(RECORDS SUPPLIED):
● ● ● ● ●

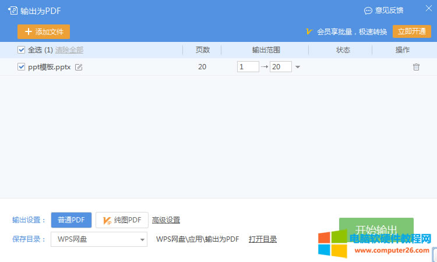Screen dimensions: 437x262
Task: Click the 添加文件 button to add files
Action: (x=44, y=31)
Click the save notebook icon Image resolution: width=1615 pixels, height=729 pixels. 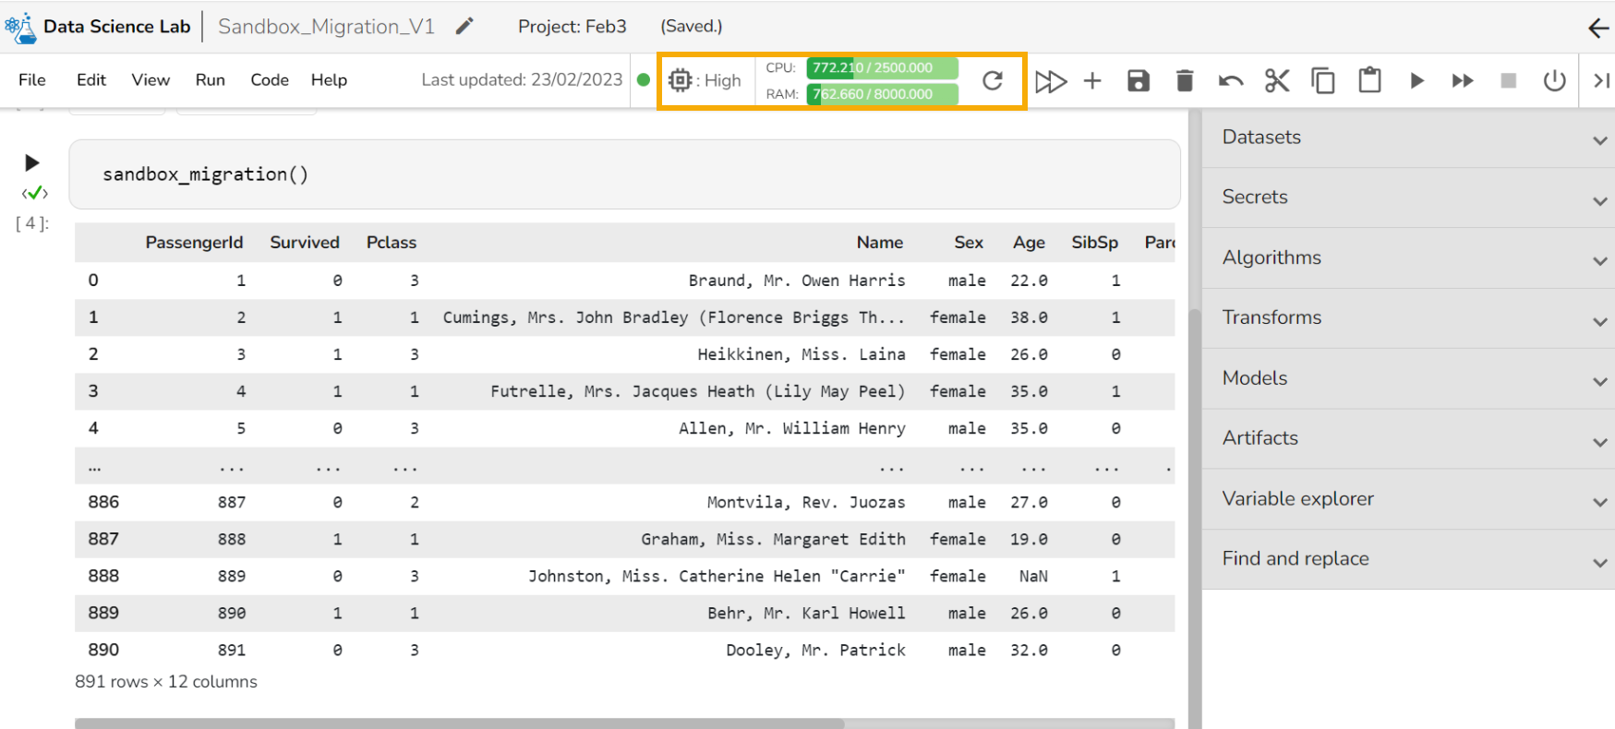(x=1138, y=81)
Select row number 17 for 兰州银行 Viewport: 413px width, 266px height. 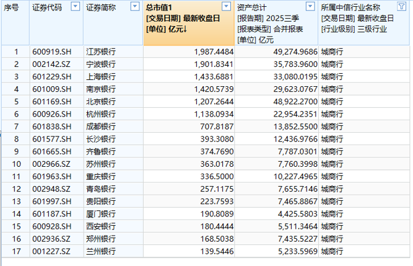pyautogui.click(x=17, y=251)
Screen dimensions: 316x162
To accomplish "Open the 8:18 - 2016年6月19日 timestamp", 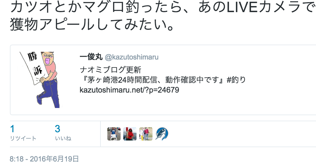I will [x=44, y=159].
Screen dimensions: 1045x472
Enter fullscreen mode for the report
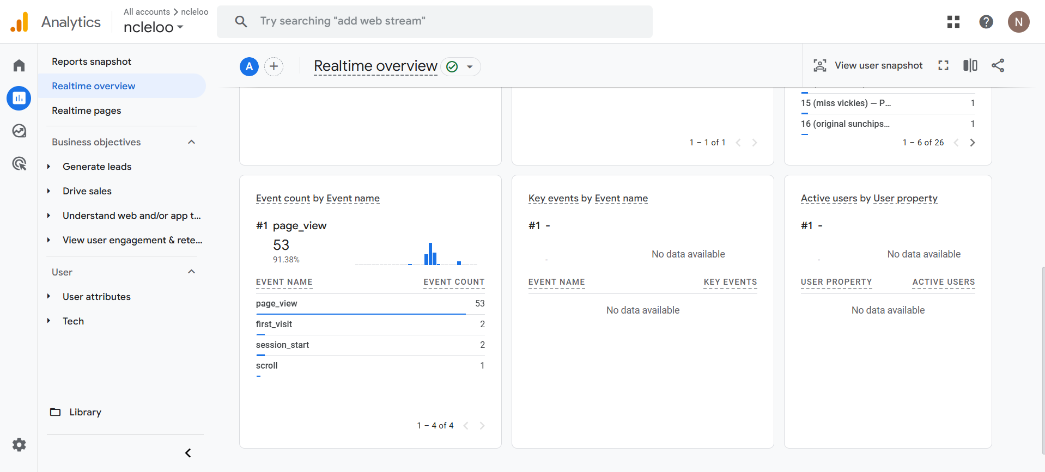point(943,66)
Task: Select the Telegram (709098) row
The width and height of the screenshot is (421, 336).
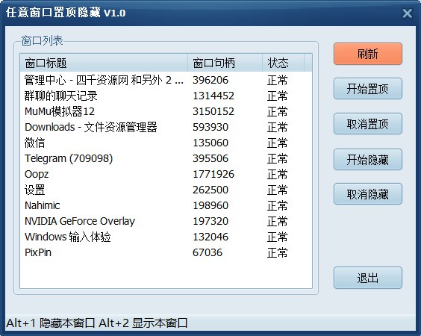Action: 166,158
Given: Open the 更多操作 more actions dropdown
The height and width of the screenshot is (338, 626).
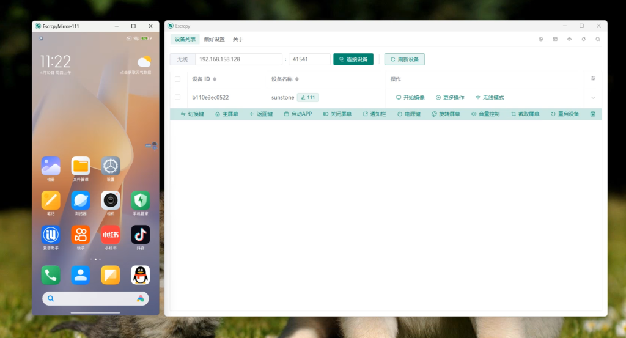Looking at the screenshot, I should (x=449, y=98).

● ● ● ● ●

(WHAT IS BEING ASKED):
Leaving every picture aside, transcribe exactly the lines from the one that contains "The height and" through the final line of the listing above, inclusive.

(SOLUTION FOR THIS EXERCISE):
The height and width of the screenshot is (338, 626).
Looking at the screenshot, I should (x=449, y=98).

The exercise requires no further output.